Полина щёлкнула собачкой.
– Я не помешала?
– О, Несравненная, ты ведёшь себя в лучших традициях простого русского человека: сперва ломишься в дверь, на которой написано: «Не беспокоить!» – а после того, как дверь снесена под твоим неукротимым напором, ты елейно вопрошаешь: «Не помешала?!» Ну что ты! Be my guest! – насмешливо произнёс Примус, приподнявшись на локте и призывно откинувши одеяло.
– Всё твои шуточки! Вы что, ещё не закончили?
– Мы ещё и не начинали! – рявкнула Полина.
– Вот за что люблю тебя, Тонька, так это за врождённый такт на фоне полного отсутствия кривляний и излишних размышлений, присущих многим прекрасным юным девам. Такт у которых как раз отсутствует.
– Я не знаю, о чём ты говоришь, Лёш, но пятница же! Толик на вахте. Мне скучно! – проныла Тонька. – Я же знаю, что вы дома. Ну, я и…
– Ну, тогда тащи гитару. – Примус поднялся с дивана и надел джинсы.
– Я мигом! У меня есть бутылка отличного портвейна!
– Да-да! Шампанское с портвейном – что может быть лучше вечером пятницы для скучающих дев в компании верного пажа?! Накачу стакан портвейна и, наконец, спою вам песню не чью-нибудь, а свою. Написанную мною ещё на первом курсе под глубоким впечатлением от произошедшего со мной инцидента…

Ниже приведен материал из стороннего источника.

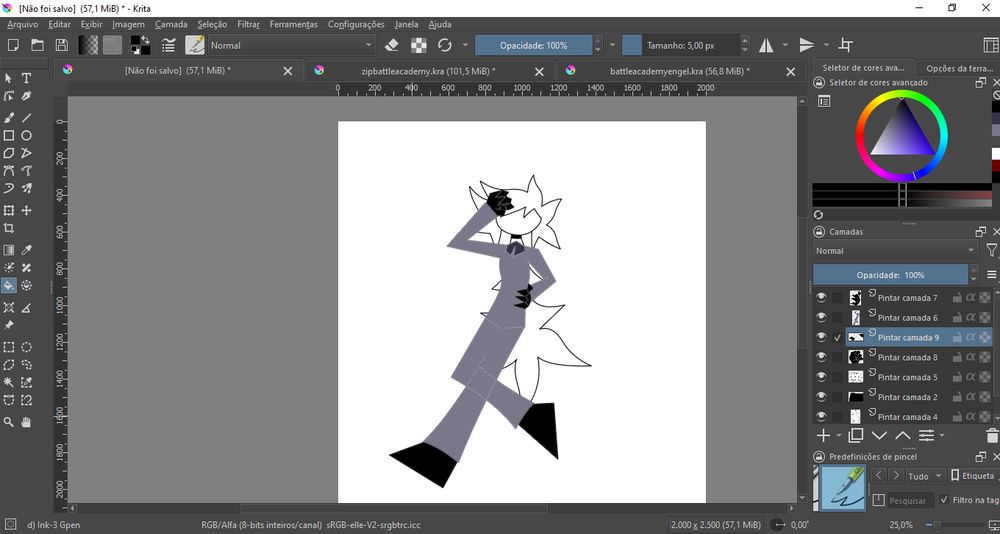Click the Etiqueta button

(x=974, y=476)
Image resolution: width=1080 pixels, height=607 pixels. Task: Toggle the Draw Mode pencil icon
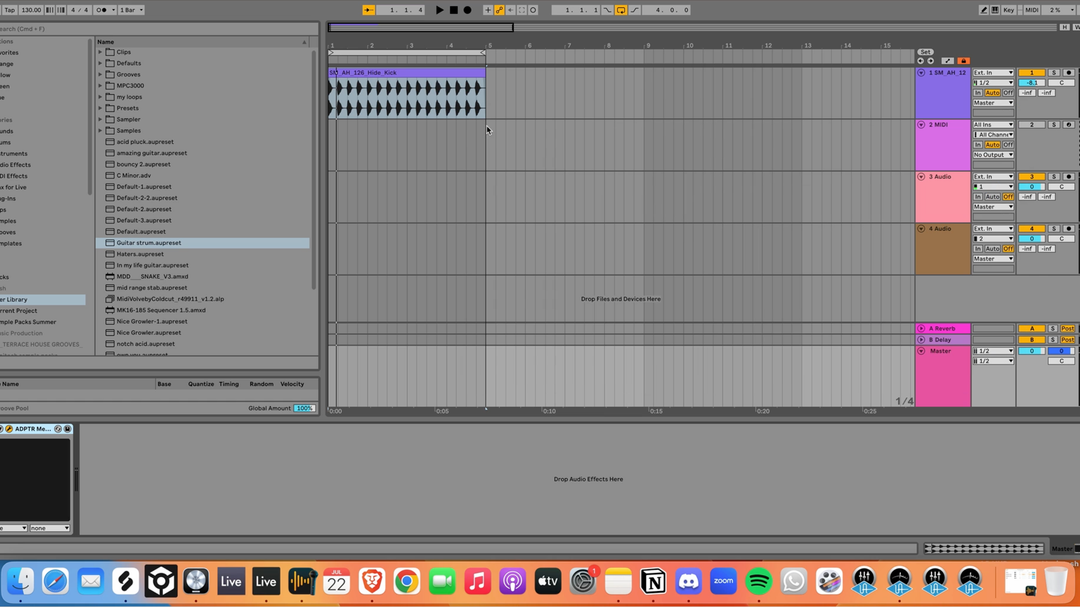[985, 10]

– Что-то не так, Лёш? – снова резко изменившись в настроении, тихо спросила Поля, когда Тонька вышла.
– Это я и пытаюсь понять, солнышко.
– Ты меня не хочешь?!
– Полина, ну не будь ты глупее деревянных счётов.
– Ты… импотент?
– О господи, нет, конечно! Я слишком молод и здоров для этого благородного недуга. Я просто чрезмерно хотел тебя… От этого, случается, не получается. Я всего лишь мужчина. Теперь я начинаю понимать моего незамысловатого друга Кроткого, который не мог наброситься и, так сказать, овладеть, пока не… И, знаешь, хоть я не истерик, не психопат, что не единожды тебе доказал, но подобного рода беседы вовсе не способствуют… Ах, с кем я разговариваю?! С неразумным зверёнышем… Говори что хочешь, дорогая моя. Я и только я во всём и всегда виноват.
В дверь – уже без стука – внеслась Тонька. За ней влетела Татуня, шумно шлёпнулась на пол и принялась громко барабанить хвостом по полу, оглядываясь в поисках Тигра. Подруга-соседка уселась на стул и водрузила на стол выдержанный портвейн, разлитый в весьма презентабельную ёмкость варианта «на экспорт».